David Seaton's Newslinks said...

Anonymous is deliberately clouding the tenor of the Israeli minister's remarks, which clearly call for massive destruction, with a semantical footnote.

The technical name for this is "Hasbara". And the comment was here very soon after I posted to my blog.

Anonymous said...

I am asked "what would ANONYMOUS have the Palestinians do as the walls keep cutting them off, as the water goes rancid, as the hospitals run out of supplies?" None of that happened until after the continued shelling by Hamas. So I ask again, what would you have the Israelis do? Just live with the shelling? I should also say that it is possible to hate the occupation of the West Bank and still recognize that Hamas and others of its ilk would be actively seeking Israel's destruction no matter what Israel did.

Anonymous said...

Many readers of news articles have wondered about facts and opinions attributed to unspecified, unidentified, or other nebulous sources such as "a government spokesman", "a concerned citizen", and "anonymous", among others. I, for one, have come to the point at which I automatically distrust everything I see, hear, and read that is so attributed.
As to the post, Mr Seaton makes his position clear.
Our presidential election is a sad cartoon of importance.
Dead women, children, and non-combatants are an obscenity that Israel can never be forgiven for, no matter what the provocation.
John Gall

Anonymous said...

I use "Anonymous" because I couldn't seem to figure out how else to sign in; it's not to hide. My name for posts is Winston. As for innocents being killed in war - and therefore "Israel can never be forgiven" - please offer ONE single example of ANY conflict in which civilians haven't been killed. Will you "ever" forgive the US for the hundreds of thousands of innocent Iraqis who have been killed? Please, somebody, give me a concrete answer to the question I originally asked: You're the Israeli government, and your citizens are being shelled daily, from an area from which you withdrew. What do you do?

Anonymous said...

Anonymous Hasbarista:

What would I do?
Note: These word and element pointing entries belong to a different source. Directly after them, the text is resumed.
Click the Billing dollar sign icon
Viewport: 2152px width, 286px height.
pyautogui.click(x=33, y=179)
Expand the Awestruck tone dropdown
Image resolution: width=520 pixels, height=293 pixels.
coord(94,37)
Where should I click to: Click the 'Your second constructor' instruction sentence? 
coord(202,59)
I would have the government of Israel simply declare: "The state of Israel has no territorial demands in the Occupied Territories, beyond those freely agreed to in negotiation with the Palestinians".

With just 22 words, Israel would cut the legs out from under Hamas by showing that the occupation will end through negotiation rather than violence; restore its ruined reputation among its former friends; empower those Palestinians who want a two state solution but are consistently undermined by endless Israeli expansion; and instantly transform its relationship with the Sunni Arab regimes.
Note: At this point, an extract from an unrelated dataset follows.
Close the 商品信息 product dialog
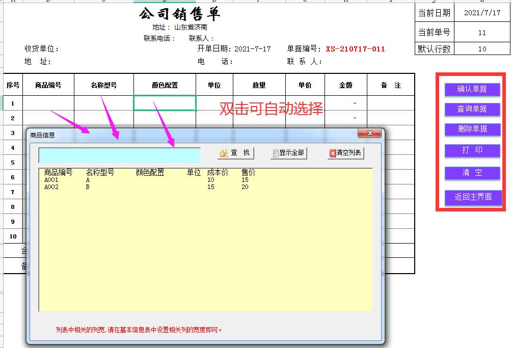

But Israel can't do it. Because Israel still wants to keep land that doesn't belong to it, and even those Israelis who know that the settlements are killing them don't know how to get out. Israel hangs on to its handful of cookies, even though it knows its hand will be stuck in the jar unless it lets them go.

So Israel will keep on hammering away at the escalating "security" symptoms that arise out of the occupation, as if they are the crux of the problem, rather than admit that the cure - a two state solution that enjoys near-universal international support and has been offered by the entire Arab world since the Beirut declaration of 2002 - is beyond Israel's ability to deliver.

Anonymous said...

Diane, I totally agree that's what the Israelis should do. I totally disagree that doing that will have any effect whatever on Hamas, or reduce their barrage by one missile. I wish it were otherwise.

Anonymous said...

Dear Anonymous (Winston),
No, I will never forgive the U.S. for its role in the murder of non-combatants. As for the answer to your question, Diane Mason has very thoroughly answered you, and I agree with her position. Had I written my version, I would have been much more virulent toward Israel for their actions.
John Gall

Anonymous said...

Probably no one is checking comments on this post anymore, but I wonder if jeg43 is equally unforgiving of the Palestinians who just killed innocent civilians in Jerusalem. I would bet a lot that the level of outrage isn't nearly the same.